__Text provided__:
Engineering and Technology
Alloy synthesis and processing by semi-supervised text mining
W. Wang, X. Jiang, et al.
Discover how Weiren Wang, Xue Jiang, Shaohan Tian, Pei Liu, Turab Lookman, Yanjing Su, and Jianxin Xie have revolutionized the field of alloy synthesis and processing. Their innovative semi-supervised text mining method extracts crucial parameters from superalloy articles, enhancing predictive models and bridging the gap between synthesis and alloy structure.
~3 min • Beginner • English
Introduction
The study addresses how to extract and leverage synthesis and processing information at scale to guide alloy design, particularly for superalloys where microstructure and properties are strongly affected by processing routes. While machine learning has accelerated materials discovery, the vast combinatorial space of compositions and processing pathways makes identifying optimal synthesis routes challenging. Prior text-mining advances show promise, but limited annotated corpora and the complexity of procedural language hinder accurate extraction of actions and parameters. The authors propose a semi-supervised text mining approach that minimizes annotation requirements to extract sequences of synthesis/processing actions and their parameters from the literature, enabling downstream modeling of structure–processing relationships such as γ′ precipitate coarsening.

Saved entries
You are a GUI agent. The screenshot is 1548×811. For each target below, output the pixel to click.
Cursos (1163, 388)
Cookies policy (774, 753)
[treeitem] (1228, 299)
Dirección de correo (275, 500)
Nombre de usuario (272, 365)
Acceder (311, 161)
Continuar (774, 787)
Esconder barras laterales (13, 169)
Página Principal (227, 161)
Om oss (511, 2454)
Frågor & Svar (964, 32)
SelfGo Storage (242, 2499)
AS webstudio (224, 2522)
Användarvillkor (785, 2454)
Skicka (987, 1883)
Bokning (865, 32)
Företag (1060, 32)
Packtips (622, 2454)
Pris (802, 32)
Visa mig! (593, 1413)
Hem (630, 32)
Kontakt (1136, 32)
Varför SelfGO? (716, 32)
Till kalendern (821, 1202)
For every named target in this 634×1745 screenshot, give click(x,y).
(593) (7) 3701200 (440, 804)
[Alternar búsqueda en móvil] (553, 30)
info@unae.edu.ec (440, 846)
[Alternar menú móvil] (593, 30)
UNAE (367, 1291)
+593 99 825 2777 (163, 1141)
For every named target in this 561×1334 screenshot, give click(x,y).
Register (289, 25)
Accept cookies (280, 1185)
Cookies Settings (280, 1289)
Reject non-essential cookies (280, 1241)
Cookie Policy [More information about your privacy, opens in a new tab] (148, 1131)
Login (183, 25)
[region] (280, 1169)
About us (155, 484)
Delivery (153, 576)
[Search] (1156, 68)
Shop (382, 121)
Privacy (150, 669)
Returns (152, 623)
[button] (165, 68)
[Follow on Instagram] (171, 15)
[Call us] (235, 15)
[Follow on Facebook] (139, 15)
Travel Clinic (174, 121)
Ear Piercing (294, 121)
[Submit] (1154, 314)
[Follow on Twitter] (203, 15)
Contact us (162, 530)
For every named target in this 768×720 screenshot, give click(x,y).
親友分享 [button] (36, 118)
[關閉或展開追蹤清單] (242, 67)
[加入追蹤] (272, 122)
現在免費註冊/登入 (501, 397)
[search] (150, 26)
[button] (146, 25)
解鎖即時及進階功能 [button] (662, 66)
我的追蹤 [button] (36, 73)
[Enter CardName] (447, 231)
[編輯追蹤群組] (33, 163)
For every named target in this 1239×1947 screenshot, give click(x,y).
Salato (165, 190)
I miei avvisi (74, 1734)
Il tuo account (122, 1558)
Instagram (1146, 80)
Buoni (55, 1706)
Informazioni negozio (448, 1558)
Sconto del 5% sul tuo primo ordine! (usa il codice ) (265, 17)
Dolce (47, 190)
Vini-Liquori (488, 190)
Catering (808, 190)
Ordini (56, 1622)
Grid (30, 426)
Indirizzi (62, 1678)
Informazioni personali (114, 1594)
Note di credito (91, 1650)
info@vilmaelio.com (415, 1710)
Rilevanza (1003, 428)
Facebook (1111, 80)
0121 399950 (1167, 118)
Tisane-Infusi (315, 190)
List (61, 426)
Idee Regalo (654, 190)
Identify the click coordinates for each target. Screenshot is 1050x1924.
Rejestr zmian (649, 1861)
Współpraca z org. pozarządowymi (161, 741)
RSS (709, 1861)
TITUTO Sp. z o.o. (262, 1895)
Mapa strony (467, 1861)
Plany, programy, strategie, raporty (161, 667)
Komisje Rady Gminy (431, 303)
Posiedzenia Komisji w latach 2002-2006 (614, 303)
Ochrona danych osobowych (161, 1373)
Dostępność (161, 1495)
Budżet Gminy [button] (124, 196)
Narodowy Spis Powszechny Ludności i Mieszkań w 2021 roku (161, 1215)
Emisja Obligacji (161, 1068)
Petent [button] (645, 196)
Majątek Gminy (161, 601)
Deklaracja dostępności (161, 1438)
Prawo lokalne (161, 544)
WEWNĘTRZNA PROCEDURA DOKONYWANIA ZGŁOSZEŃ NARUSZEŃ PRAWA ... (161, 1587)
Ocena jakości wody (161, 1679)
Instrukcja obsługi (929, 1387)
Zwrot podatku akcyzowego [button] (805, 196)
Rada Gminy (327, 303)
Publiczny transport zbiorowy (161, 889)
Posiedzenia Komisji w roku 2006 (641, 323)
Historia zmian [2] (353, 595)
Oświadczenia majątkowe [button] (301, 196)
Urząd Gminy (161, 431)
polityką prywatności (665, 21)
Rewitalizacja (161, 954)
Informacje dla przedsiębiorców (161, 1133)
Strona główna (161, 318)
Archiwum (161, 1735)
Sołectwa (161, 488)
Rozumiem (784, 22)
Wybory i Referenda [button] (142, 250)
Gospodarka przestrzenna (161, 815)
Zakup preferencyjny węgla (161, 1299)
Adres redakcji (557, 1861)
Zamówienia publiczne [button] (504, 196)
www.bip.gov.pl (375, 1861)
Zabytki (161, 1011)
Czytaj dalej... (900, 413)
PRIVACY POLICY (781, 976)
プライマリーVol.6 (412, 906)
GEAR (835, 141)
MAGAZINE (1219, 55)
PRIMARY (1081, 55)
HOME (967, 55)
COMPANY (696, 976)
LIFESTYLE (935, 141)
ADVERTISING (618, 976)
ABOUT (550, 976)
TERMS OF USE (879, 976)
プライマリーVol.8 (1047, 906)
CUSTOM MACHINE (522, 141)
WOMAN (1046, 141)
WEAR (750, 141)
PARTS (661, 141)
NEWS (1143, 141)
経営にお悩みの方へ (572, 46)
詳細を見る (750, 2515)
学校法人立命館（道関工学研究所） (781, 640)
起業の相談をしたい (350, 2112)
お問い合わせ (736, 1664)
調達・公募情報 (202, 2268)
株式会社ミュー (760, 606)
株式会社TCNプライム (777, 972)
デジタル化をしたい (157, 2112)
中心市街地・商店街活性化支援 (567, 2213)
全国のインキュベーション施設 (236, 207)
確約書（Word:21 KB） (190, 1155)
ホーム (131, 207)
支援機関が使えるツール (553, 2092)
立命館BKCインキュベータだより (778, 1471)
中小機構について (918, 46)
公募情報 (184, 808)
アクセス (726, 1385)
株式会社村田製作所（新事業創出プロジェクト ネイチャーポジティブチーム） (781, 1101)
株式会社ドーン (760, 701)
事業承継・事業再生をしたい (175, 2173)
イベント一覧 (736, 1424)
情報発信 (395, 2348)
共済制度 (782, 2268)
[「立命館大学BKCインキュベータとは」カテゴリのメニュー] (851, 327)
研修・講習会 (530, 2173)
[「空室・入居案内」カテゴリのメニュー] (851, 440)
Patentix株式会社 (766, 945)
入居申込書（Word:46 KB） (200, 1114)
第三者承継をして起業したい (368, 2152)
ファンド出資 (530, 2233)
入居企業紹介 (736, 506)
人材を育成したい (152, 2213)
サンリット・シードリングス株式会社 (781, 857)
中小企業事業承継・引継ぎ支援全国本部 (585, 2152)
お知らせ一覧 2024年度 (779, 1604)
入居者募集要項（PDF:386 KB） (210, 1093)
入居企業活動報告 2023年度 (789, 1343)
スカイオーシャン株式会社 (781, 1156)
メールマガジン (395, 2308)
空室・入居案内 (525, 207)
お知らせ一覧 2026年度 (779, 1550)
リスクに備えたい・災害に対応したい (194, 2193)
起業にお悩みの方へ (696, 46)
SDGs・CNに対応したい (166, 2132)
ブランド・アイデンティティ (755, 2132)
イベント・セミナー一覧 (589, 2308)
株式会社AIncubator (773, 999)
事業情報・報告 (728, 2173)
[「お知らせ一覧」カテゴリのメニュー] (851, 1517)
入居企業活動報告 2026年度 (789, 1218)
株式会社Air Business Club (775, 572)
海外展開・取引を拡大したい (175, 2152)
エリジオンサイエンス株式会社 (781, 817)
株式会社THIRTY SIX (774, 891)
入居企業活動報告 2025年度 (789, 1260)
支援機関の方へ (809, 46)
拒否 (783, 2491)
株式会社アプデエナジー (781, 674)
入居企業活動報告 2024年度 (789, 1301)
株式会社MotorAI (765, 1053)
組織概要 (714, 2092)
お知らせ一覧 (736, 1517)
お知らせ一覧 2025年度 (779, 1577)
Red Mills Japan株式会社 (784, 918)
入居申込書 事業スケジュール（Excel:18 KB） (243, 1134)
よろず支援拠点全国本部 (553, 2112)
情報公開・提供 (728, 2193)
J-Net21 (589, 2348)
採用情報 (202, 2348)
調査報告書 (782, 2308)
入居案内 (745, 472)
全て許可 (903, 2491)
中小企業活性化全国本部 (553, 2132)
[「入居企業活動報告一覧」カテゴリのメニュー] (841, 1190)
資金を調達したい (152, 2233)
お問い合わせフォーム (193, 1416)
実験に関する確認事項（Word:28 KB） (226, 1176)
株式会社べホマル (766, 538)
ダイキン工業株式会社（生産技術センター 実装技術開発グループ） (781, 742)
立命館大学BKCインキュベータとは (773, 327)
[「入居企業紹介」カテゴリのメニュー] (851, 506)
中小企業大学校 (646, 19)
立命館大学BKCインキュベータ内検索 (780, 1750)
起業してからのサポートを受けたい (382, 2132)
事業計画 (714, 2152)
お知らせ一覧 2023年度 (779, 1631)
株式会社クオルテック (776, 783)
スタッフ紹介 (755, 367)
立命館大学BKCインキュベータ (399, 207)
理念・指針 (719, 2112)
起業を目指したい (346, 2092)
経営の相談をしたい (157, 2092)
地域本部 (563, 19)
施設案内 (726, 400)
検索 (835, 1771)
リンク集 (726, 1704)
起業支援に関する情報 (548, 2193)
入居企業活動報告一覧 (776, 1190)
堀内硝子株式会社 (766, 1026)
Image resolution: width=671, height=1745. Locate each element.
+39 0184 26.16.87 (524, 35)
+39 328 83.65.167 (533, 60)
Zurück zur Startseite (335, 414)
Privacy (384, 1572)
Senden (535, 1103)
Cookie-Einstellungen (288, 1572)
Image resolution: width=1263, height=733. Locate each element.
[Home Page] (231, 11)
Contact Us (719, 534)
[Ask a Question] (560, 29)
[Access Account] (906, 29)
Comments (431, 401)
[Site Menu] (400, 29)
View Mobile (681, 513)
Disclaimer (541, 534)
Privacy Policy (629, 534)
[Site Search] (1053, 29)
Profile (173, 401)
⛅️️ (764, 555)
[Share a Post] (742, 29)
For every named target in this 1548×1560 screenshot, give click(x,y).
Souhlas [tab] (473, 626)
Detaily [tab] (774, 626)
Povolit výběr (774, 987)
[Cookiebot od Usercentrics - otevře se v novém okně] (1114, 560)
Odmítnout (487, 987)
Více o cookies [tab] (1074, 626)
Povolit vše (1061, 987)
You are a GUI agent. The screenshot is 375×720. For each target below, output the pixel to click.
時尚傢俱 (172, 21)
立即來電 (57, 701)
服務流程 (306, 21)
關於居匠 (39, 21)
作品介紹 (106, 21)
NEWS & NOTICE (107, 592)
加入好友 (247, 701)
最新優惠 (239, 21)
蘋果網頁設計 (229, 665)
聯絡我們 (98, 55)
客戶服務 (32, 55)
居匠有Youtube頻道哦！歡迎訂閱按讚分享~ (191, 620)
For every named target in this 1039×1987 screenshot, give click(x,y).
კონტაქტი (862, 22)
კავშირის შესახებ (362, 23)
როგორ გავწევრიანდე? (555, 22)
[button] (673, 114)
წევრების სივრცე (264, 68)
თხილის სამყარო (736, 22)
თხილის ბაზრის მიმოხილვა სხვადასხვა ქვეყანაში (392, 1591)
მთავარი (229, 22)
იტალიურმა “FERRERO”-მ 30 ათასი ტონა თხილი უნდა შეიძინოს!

__Short problem__:
Rewrite the part of the alloy text-mining summary that opens with the words containing "Engineering and Technology" and closes with "and alloy structure.", putting "forecasting models" in place of "predictive models".

__Answer__:
Engineering and Technology
Alloy synthesis and processing by semi-supervised text mining
W. Wang, X. Jiang, et al.
Discover how Weiren Wang, Xue Jiang, Shaohan Tian, Pei Liu, Turab Lookman, Yanjing Su, and Jianxin Xie have revolutionized the field of alloy synthesis and processing. Their innovative semi-supervised text mining method extracts crucial parameters from superalloy articles, enhancing forecasting models and bridging the gap between synthesis and alloy structure.